Investors think Corporate America’s ability to crank up prices is over
Companies are posting pretty strong earnings reports. Markets think it might not last.
I know it gets a bad rap, but post-Covid inflation was pretty darn good for corporate America. Corporations were able to ramp up prices almost at will, boosting profit margins to levels not seen since the post-WWII boom of the 1950s.
But that was then. Now, with inflation almost beaten back into line by the Federal Reserve’s high interest rates, investors, perhaps even more than the companies themselves, seem to think that pricing power has eroded.
Goldman Sachs equity strategist David Kostin recently spotlighted the fact that consumer discretionary stocks have gotten a pretty lackluster response from investors, analysts and the market.

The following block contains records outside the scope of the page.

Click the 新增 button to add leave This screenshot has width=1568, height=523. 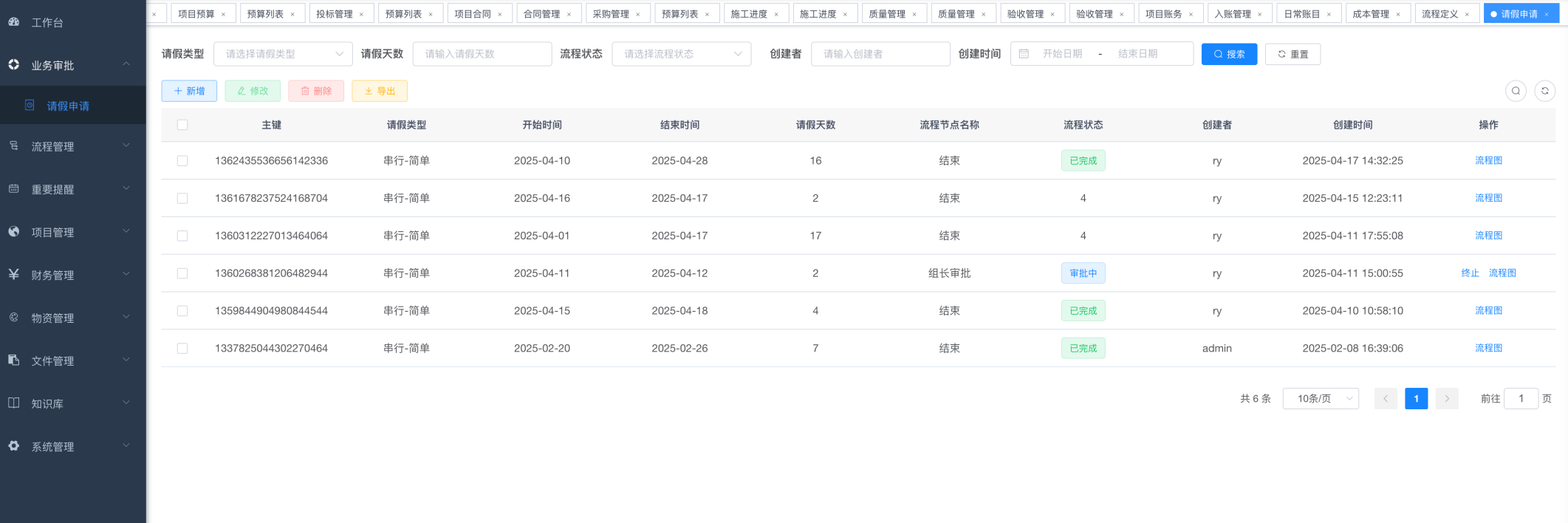pyautogui.click(x=189, y=91)
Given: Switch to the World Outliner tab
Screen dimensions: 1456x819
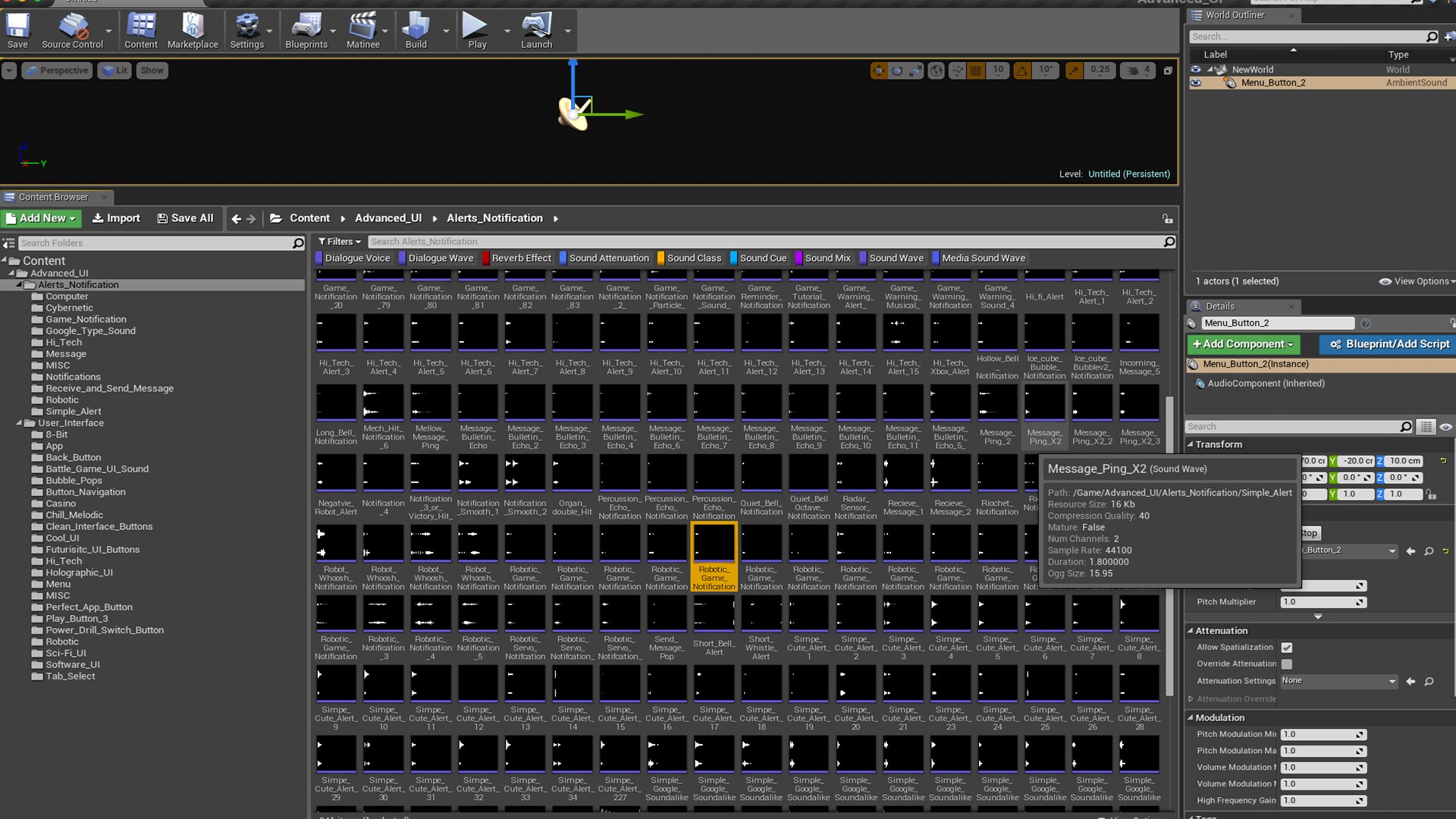Looking at the screenshot, I should click(1235, 15).
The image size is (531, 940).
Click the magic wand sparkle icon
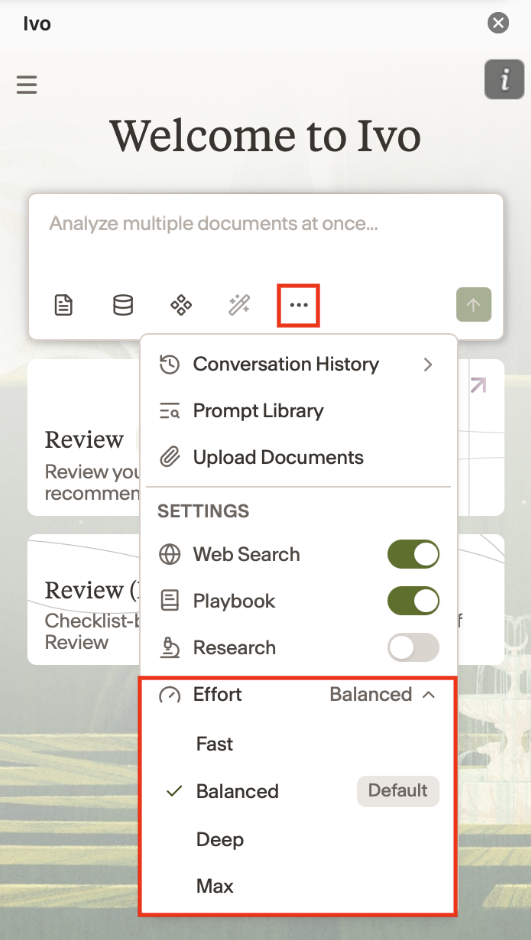tap(240, 305)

In a client note published Monday, Kostin wrote that despite better-than-expected sales, margins and earnings, “investors are not rewarding Consumer Discretionary EPS beats,” adding that “investors are skeptical of the forward implications of these results.”
In other words, investors seem to think that with the economy, and inflation, seeming to slow rapidly, we’re heading back to a world where it’s harder companies to pull off some of the price and profit increases they’ve enjoyed since the pandemic, muting any celebration of Q2 results.
This makes sense. While earnings season has been pretty good so far, with roughly 80% of companies reporting better-than-expected results, consumer-facing companies — from McDonald’s to Starbucks to Pepsi — have consistently hammered home the idea that consumers are increasingly price-sensitive and looking for value, i.e. cheaper, items.
That’s a bummer as far as profits go. On the other hand, if inflation really does collapse, it could make the Fed more willing to cut rates further and faster that people expect, which could always add some pep to other more rate-sensitive parts of the market.